The Sting of the Hawke: Collision in the Solent

The Sting of The Hawke: Collision In The Solent – The Full Story Behind The Collision Between HMS Hawke And RMS Olympic On 20 September 1911

The Sting of the Hawke book cover.

‘The Sting of the Hawke will be the definitive book on the subject.’


Halpern, Sam, and Chirnside, Mark. The Sting of the Hawke: Collision in the Solent – The Full Story Behind the Collision Between HMS Hawke and RMS Olympic on 20 September 1911. Self-published, printed by CreateSpace, an company; January 2015. 122 pages.

Click here to see a selection of reviews.


On the 20th of September 1911 the White Star Liner RMS Olympic, coming out of Southampton Water, was making a turn to port around the West Bramble buoy in the Solent.

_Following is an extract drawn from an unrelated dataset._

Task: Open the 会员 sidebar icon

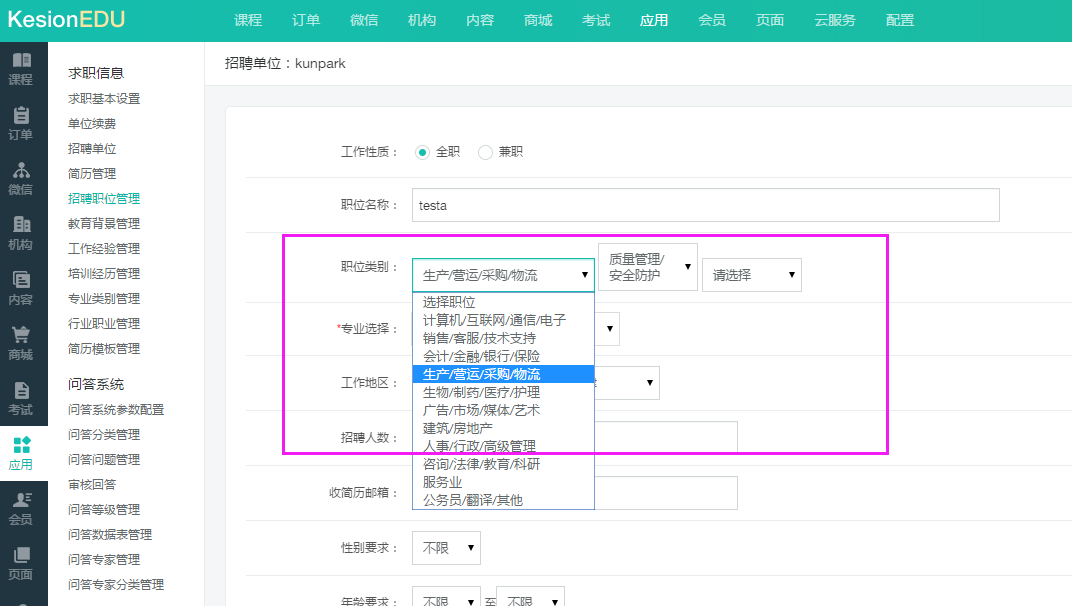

At the same time, HMS Hawke, a protected cruiser of the Royal Navy, was making a turn to starboard around Egypt Point, a prominent landmark on the north end of the Isle of Wight. As the two vessels completed their respective turns they steadied on what appeared to be almost parallel courses with Olympic accelerating rapidly towards her full ahead speed for restricted waters. As Olympic drew ahead of Hawke, the much smaller cruiser unexpectedly veered sharply to port, as if her helm was starboarded, and struck the massive White Star Liner in her starboard quarter.

What really happened that September day in 1911 in the Solent? Was it a case of suction or negligent navigation on part of one or both vessels? For the first time, the events leading up to this collision is examined in great detail, with the claims of both sides thoroughly analyzed to see what was possible and what was not. Based on all the evidence presented, a most likely scenario of what really happened in the Solent that day is presented showing the minute-by-minute movements of each vessel before and after the collision. Finally, the question of could the collision have been prevented is critically analyzed.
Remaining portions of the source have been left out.